ABOVE PHOTO: Philadelphia 76ers head coach Brett Brown looks on in the first half of an NBA basketball game against Houston Rockets on Friday, Nov. 27, 2015, in Houston. (AP Photo/Bob Levey)
By Chris Murray
For the Chris Murray Report
With Joel Embiid and Ben Simmons finishing the remainder of the 2016-2017 season on the bench due to injuries, the one thing that Philadelphia 76ers fans should take away from this season is the ability of coach Brett Brown to mold a competitive team.
If fans outside of Philadelphia look at just the team’s losing 22-38 record, it’s easy to write the team off.
But if you’ve been watching the team day and day out, you can see a glimmer of hope at the end of the horizon. For a while there, Sixers fans were able to say the phrase “playoff contender” with a straight face, especially when Embiid was putting up big numbers in the scoring column.

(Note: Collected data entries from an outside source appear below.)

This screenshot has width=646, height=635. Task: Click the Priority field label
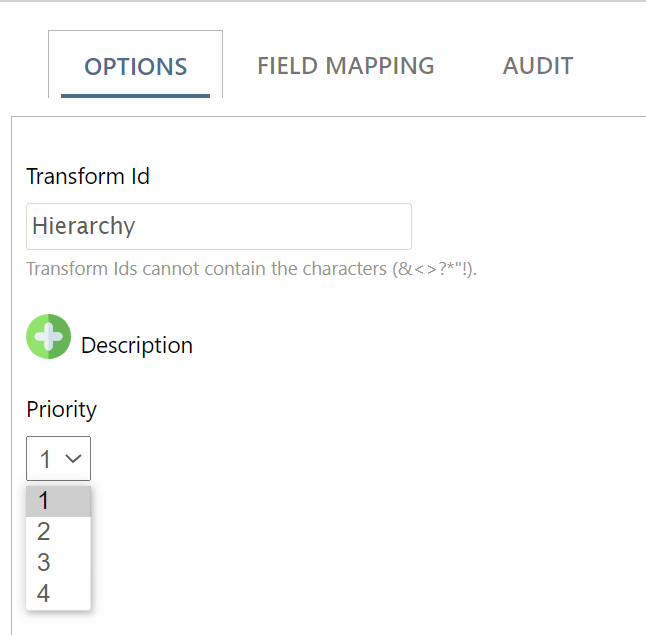(x=61, y=410)
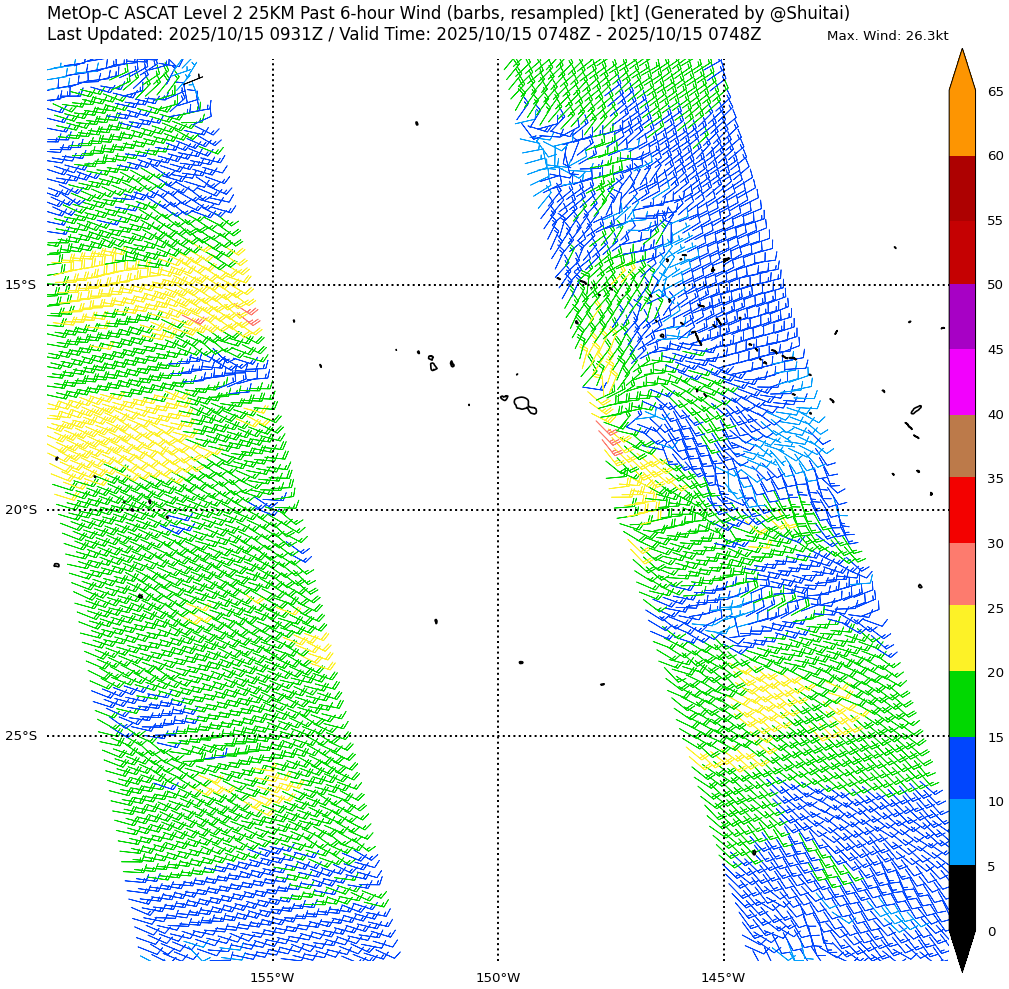The width and height of the screenshot is (1009, 989).
Task: Click the yellow 20-25 kt colorbar segment
Action: click(961, 638)
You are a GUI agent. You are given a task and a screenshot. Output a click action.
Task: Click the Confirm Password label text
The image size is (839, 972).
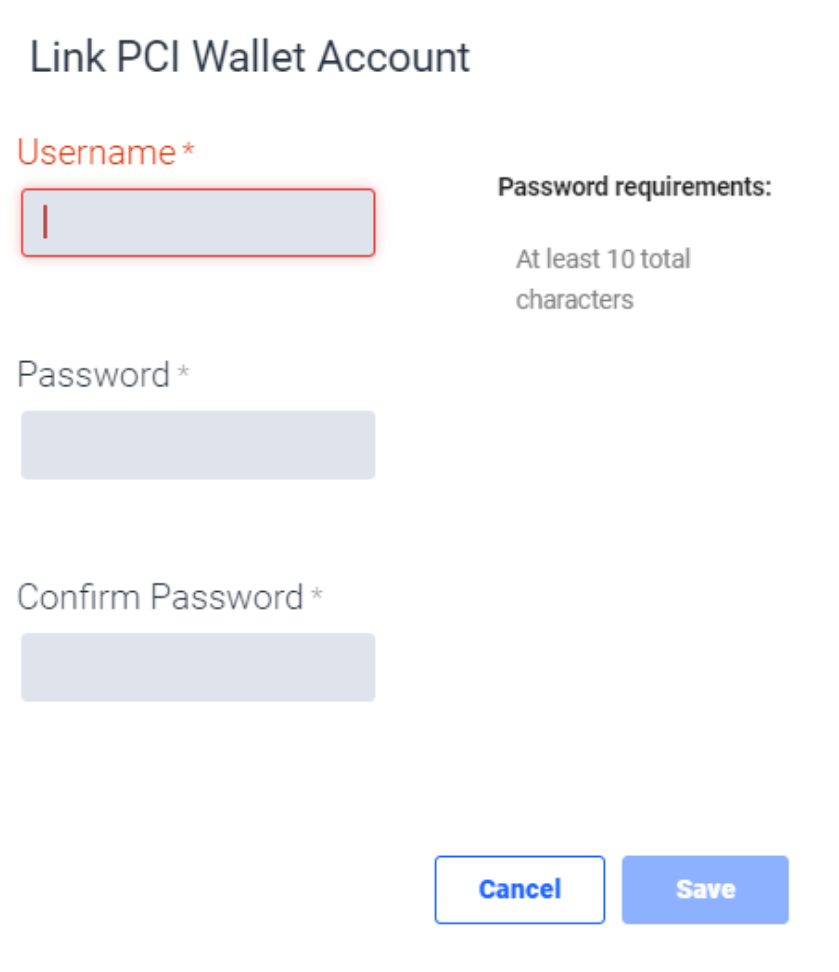coord(160,597)
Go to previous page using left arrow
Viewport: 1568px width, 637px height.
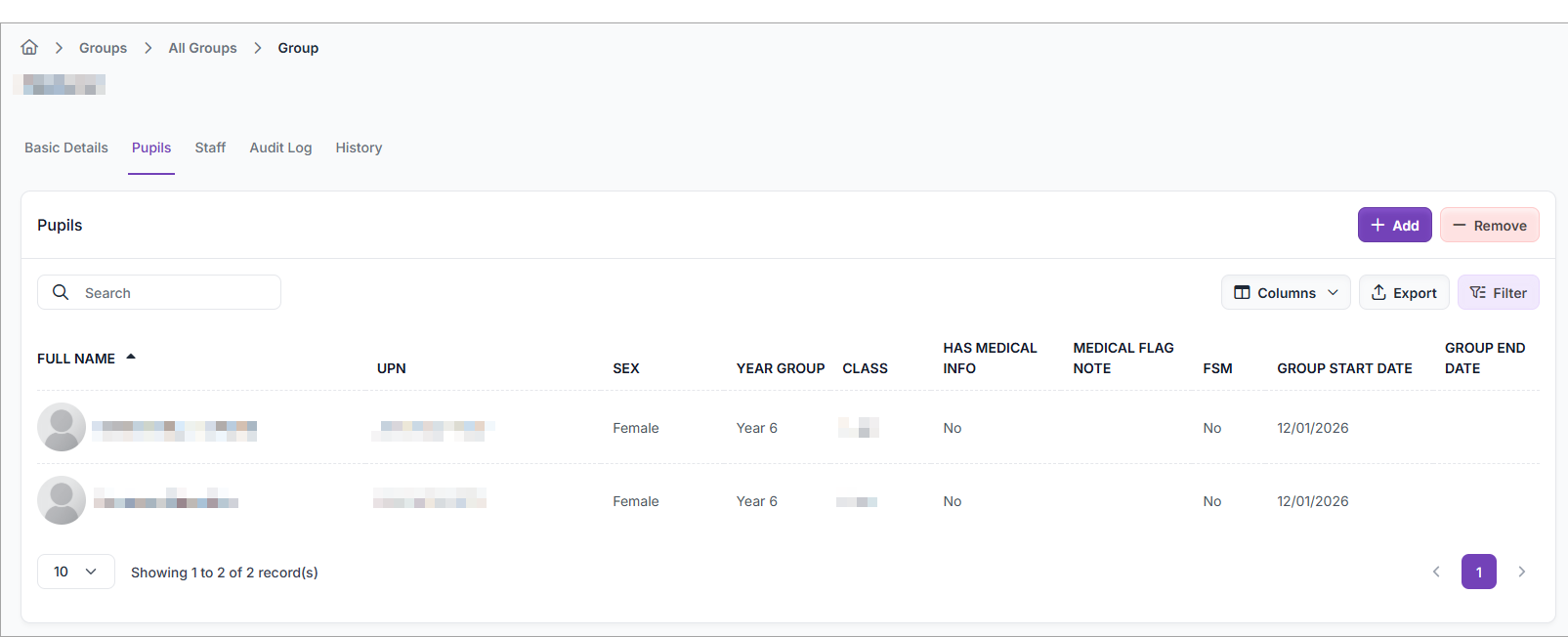[x=1436, y=572]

Despite the Nerlens Noel trade and the daily drama of Embiid’s status after his torn meniscus, Brown has managed to remain a steadying influence on a very young team that’s really only a few pieces (and a few healthy players)away from being a playoff team. While he’s not a Coach of the Year candidate by any means, you have to admire how Brown has been able to pull this team together and get them to buy into his “process.”
Unlike the previous few seasons where the Sixers were tanking for NBA Draft lottery ping pong balls in the last month of the season, you have a team that’s going to give you a good effort win or lose, regardless of who’s on the floor.
Before Wednesday’s night road loss to the Miami Heat, Brown said if the season were to end today that would be happy with the progress that the team has made throughout the season on both sides of the floor.
“We’ve said from day one that we’re not doing anything unless we play defense. That’s where our bread has to buttered, especially in a blue-collar city like Philadelphia,” Brown said.
“We talk about pace and space. We want to play fast and we want to shoot threes. …And you say you go defend and we play with pace and space. Do we do that? I think we do. I think we’re starting to share the ball and play with the spirit I want players to play with.”
Brown can point to the emergence of Embiid, who averaged 20.2 points, 2.5 blocked shots, and 7.8 rebounds per game while playing in just 31 games. In nine out of his last 10 games, Embiid scored at least 20 points. If the former Kansas star can stay healthy, he will be difficult to stop in both the low post and from the perimeter. Embiid shot 36 percent from three-point range.
The emergence Dario Saric was also a bright spot. Saric, who is averaging 11 points per game and is shooting 31 percent from three-point range, has improved his defensive game in addition to his offensive performance. The same thing can be said about guys like forward Robert Covington and point guard T.J. McConnell.
“There’s a clear, identifiable style and development. It’s holistic, but it’s important to me,” Brown said. “When you look at the pieces under that. Look at what (Saric) has done, Look at what Covington has done, look at what (McConnell) and watch the growth of Richaun (Holmes)…I think that they’re getting better.”
Despite their record, the Sixers hardnosed style of play is garnering them some respect from around the league. After they beat the 76ers Monday night at the Wells Fargo Center, Warriors players like Steph Curry said he was impressed with the young Sixers.
“They play hard,” Curry told Sixers.com. “They have some talent to work around, and hopefully they have some consistency with their roster going forward and getting guys healthy. One thing about them – you’ve got to compliment their energy and effort and fight every night that they play with.”
And Brett Brown’s coaching is a big part of that.